The story of the Black Panthers is not only an inspiration and a rich look at Black history, but it also taught me the importance of branding. One can learn a great deal about the power of branding from the legacy of the Black Panthers. In honor of Black History Month, I want to share with you the 3 branding lessons that stand out to me from the Black Panthers:
- Content Matters – The Black Panthers published a paper called The Black Panther. In this publication, the party was able to express their disdain for police brutality and other injustices as well as showcase what they were doing to improve conditions. In the second edition of this paper, the Black Panthers published their 10 point plan which was mentioned early. Publishing is the best way to connect with those you serve. Writing and guest blogging helps you to get the word out about what you’re doing and gain buy in from your target market.

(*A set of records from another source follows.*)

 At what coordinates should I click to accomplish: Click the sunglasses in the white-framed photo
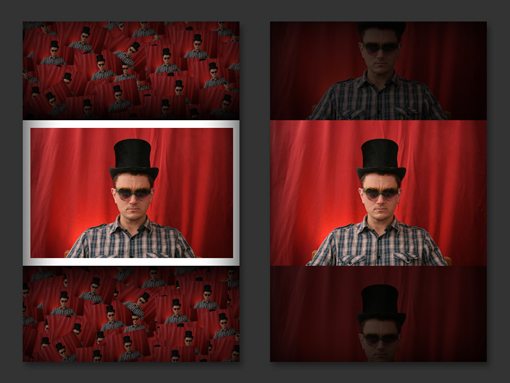[x=133, y=194]
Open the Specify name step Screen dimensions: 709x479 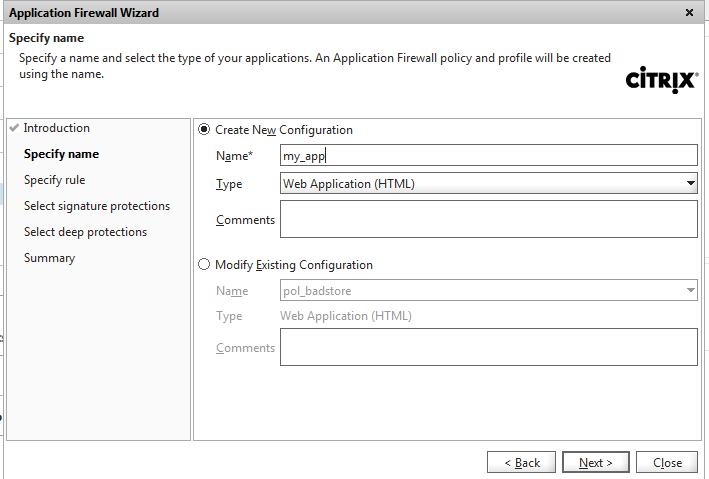tap(61, 154)
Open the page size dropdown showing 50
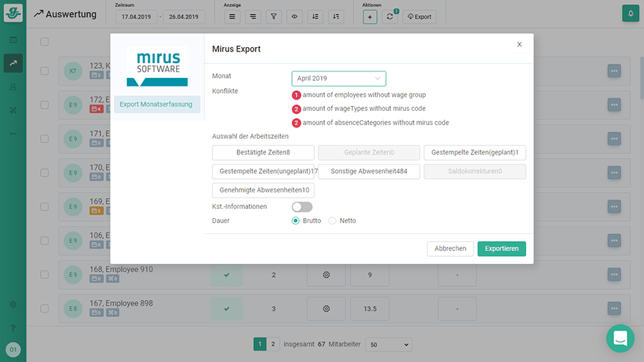This screenshot has width=644, height=362. pyautogui.click(x=389, y=345)
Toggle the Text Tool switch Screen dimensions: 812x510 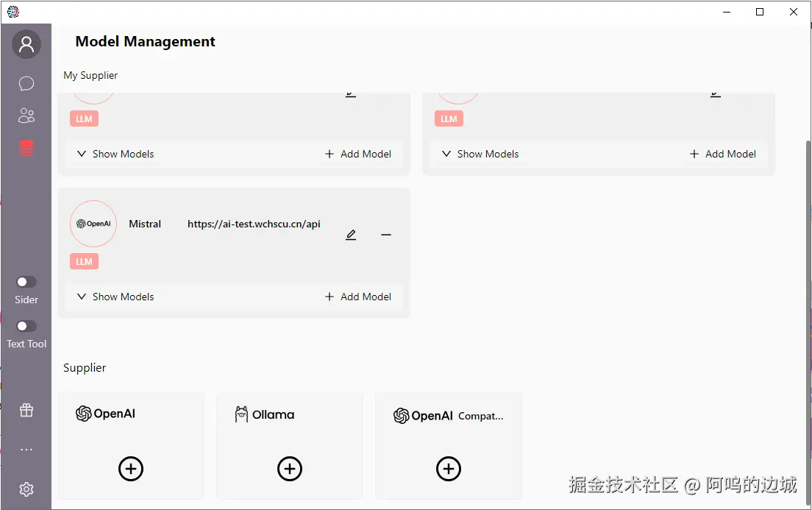pos(26,326)
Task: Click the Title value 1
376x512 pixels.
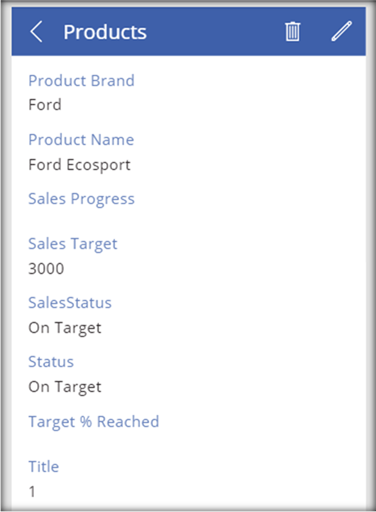Action: click(32, 491)
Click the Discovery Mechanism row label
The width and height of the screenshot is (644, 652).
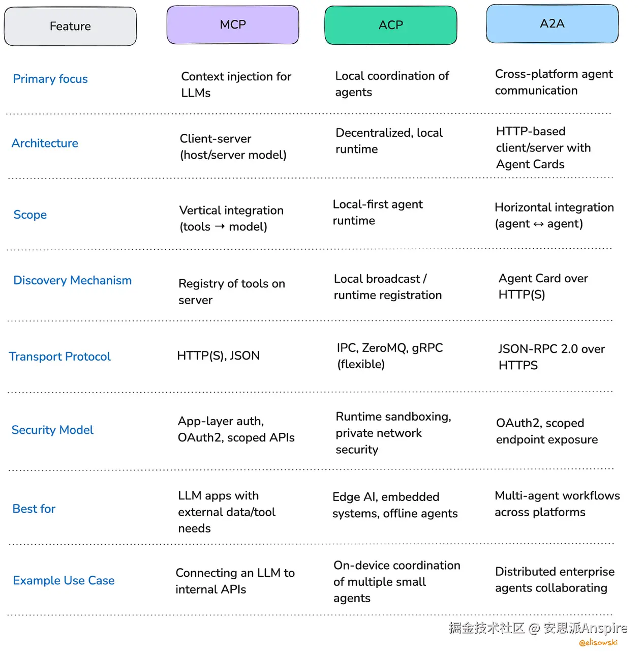pos(72,280)
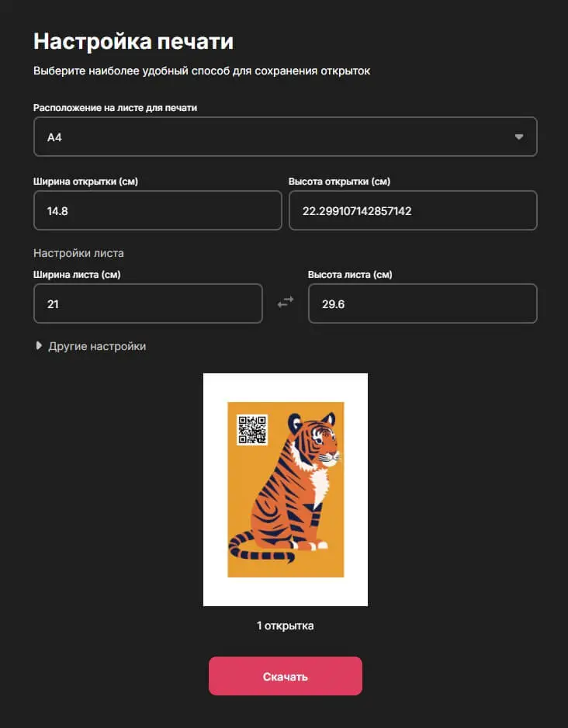Expand the Другие настройки disclosure triangle
The image size is (568, 728).
[39, 346]
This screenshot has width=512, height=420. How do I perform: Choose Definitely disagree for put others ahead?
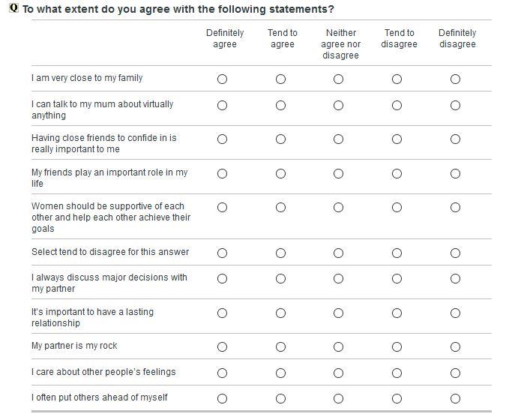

- Colors & Logos are Important – The seal of the Black Panthers was of course, a Black Panther. Even today, many still understand what that symbol signifies. Additionally, the Black Panthers were easily recognizable during their time as they wore all Black, pins and their signature hats. Just this weekend at the Superbowl, Beyonce’s backup dancers wore outfits in homage of the Black Panthers and it was easily recognizable. When considering your own brand colors and logos, does it truly represent who you are? If your logo is an image, can your audience properly articulate the meaning behind it?
- Build Your Tribe – The Black Panthers were able to prosper for years because they sought to build a community. Huey and Bobby knew that they could not cause change alone so they recruited others who had similar values. As an entrepreneur, as glamorous as it sounds, you cannot do everything alone. You must build relationships and gain the support of others within and outside of your industry. There is power in numbers. Collaborations and mastermind groups are great outlets to find others who will help you grow and vice versa.
Tell me, what’s one thing you’ve learned about branding and business from the awesome legacy of the Black Panther Party?